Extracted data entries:
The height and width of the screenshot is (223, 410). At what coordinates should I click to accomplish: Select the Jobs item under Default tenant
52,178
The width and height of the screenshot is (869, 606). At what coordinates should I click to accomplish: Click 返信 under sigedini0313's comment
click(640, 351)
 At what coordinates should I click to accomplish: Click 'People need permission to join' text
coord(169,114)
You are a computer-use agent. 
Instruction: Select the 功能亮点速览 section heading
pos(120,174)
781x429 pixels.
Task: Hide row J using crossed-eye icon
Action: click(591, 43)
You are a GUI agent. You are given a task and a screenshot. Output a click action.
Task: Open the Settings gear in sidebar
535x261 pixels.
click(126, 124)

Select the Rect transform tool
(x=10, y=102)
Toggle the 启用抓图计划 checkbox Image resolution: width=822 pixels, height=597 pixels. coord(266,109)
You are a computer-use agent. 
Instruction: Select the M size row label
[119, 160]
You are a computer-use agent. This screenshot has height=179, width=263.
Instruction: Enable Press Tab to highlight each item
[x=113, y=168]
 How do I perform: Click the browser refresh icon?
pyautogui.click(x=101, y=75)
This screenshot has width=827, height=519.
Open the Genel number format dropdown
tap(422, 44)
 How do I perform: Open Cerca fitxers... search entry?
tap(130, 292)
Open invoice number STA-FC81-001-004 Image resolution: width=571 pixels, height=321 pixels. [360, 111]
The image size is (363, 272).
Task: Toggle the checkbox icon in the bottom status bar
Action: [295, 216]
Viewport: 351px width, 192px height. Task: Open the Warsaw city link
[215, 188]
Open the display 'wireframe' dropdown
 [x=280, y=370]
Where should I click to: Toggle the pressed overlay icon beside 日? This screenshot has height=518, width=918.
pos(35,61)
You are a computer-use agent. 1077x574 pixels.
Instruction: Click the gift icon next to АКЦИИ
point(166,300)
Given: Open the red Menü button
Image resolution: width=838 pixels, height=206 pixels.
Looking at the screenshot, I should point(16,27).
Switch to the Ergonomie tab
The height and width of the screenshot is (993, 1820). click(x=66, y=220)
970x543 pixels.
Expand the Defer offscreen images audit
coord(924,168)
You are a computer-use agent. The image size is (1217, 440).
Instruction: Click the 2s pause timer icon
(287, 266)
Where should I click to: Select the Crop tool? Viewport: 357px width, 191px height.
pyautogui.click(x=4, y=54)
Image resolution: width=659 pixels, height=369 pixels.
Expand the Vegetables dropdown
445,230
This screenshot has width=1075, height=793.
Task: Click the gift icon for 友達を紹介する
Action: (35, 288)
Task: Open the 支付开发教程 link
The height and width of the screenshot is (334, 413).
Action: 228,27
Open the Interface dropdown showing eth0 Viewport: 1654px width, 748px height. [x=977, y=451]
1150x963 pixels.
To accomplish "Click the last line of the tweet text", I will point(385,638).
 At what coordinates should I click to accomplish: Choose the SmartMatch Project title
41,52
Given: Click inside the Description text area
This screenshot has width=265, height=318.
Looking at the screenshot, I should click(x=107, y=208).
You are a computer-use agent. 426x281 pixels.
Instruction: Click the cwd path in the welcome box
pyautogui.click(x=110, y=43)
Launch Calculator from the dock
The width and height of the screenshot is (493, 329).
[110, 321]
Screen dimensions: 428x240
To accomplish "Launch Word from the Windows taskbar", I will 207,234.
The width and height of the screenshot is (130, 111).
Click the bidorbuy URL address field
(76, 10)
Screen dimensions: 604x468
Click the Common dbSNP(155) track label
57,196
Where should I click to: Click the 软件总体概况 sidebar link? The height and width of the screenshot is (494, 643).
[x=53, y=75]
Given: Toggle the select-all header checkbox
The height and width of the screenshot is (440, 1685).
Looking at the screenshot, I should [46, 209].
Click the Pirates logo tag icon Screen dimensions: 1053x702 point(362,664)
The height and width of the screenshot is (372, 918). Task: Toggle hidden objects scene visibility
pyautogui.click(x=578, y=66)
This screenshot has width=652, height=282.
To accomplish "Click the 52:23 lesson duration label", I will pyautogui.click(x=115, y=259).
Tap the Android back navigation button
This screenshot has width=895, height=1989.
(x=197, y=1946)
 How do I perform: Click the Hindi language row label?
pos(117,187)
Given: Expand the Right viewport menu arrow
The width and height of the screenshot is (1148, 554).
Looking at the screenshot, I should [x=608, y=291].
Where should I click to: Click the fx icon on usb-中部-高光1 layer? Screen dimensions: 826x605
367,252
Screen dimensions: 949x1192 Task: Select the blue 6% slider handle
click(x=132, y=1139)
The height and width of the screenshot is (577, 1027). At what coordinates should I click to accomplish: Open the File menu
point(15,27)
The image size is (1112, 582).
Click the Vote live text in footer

_Assigned task:_ Pull every line with the word "computer" from the data.

_Response for this exercise:_
You are a computer-use agent. 
You are a computer-use agent. 
You are a computer-use agent. This screenshot has height=179, width=263.
You are a computer-use agent. 1077x574 pixels.
You are a computer-use agent. The image size is (1217, 440).
You are a computer-use agent. 426x281 pixels.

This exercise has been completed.